Title: Contributions of Soil Archives to Understand Soil and Agroecosystem Change

Author
item Liebig, Mark
item Varvel, Gary
item Potter, Kenneth

Submitted to: ASA-CSSA-SSSA Annual Meeting Abstracts
Publication Type: Abstract Only
Publication Acceptance Date: 6/3/2008
Publication Date: 10/5/2008
Citation: Liebig, M.A., Varvel, G.E., Potter, K.N. 2008. Contributions of Soil Archives to Understand Soil and Agroecosystem Change. IN: ASA-CSSA-SSSA Annual Meeting Abstracts (CDROM), 5-9 October 2008. Houston, TX.

Interpretive Summary:

Technical Abstract: Sustaining highly productive and environmentally sound agroecosystems will be a significant challenge over the next several decades given projections for human population growth and global climate change.

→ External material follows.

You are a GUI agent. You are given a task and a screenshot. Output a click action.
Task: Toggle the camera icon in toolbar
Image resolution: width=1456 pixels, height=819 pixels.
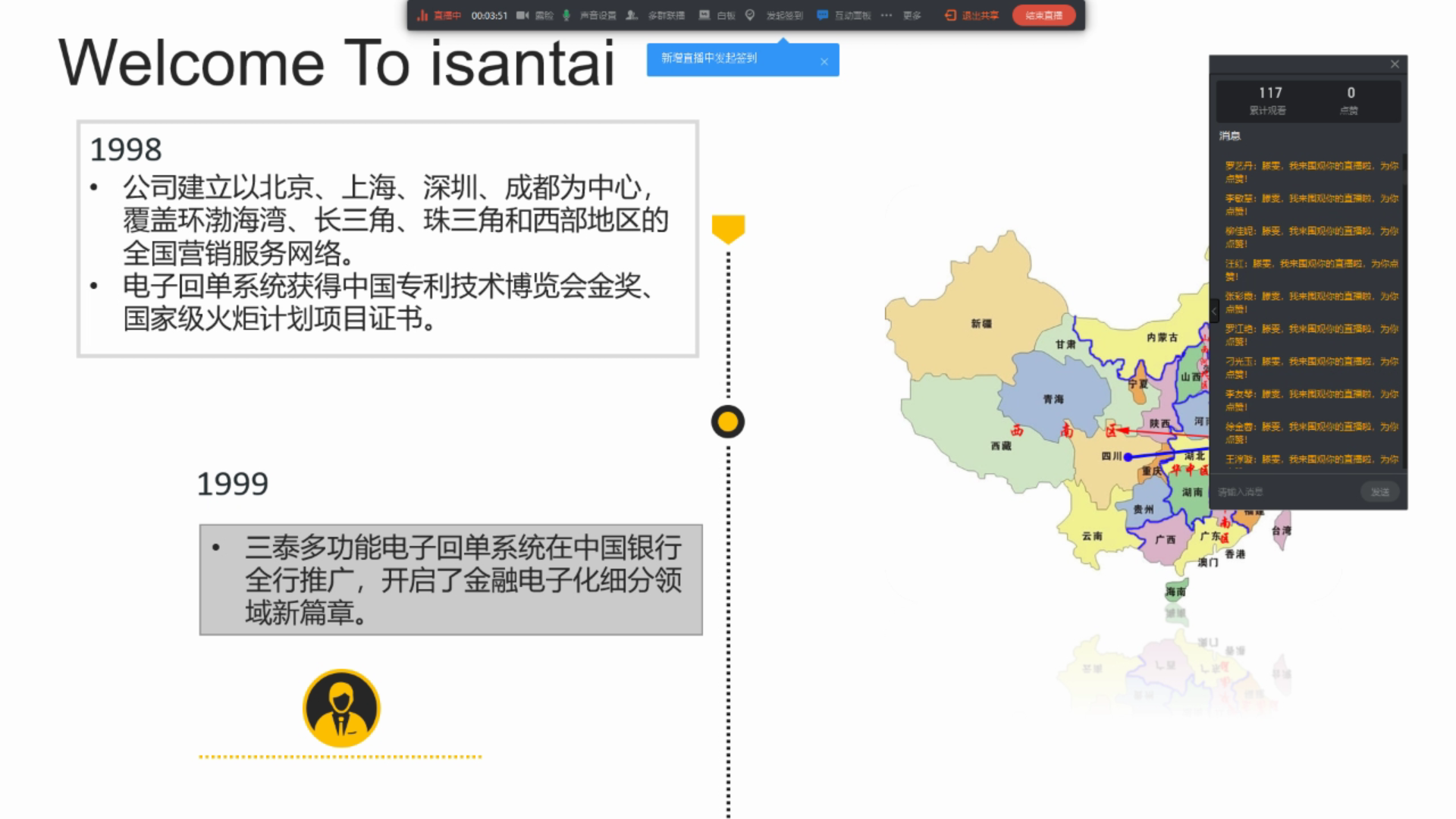(x=522, y=15)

Because of these conditions, long-term experiments will play an important role in understanding how agroecosystems affect soil attributes – and, in turn – how changes in soil attributes impact the broader environment. Documenting management effects on soil attributes requires not only well-managed long-term experiments, but also carefully cataloged soil archives. Archived soil samples provide an inventory of change in soil attributes over long temporal scales, thereby providing critical insight into agroecosystem sustainability. More specifically, archived soil samples can be used to address key questions with implications to both agricultural productivity and environmental quality. Some questions may include: Are soils gaining or losing soil organic matter? Has the quality of soil organic matter changed over time? Which plant nutrients are accumulating in soil? Which are being depleted? Are soils becoming more acid/alkaline? Addressing such questions can provide information germane to the development and/or refinement of models for understanding management impacts on key soil functions. Furthermore, use of ancillary data can provide possible explanations for underlying mechanisms causing soil change. In this presentation, information from long-term experiments and soil archives will be reviewed using the above questions as a context for understanding management influences on agroecosystem sustainability. Discussion will focus on sites and archives throughout the US Great Plains, where changes in soil attributes resulting from management can take decades to be expressed.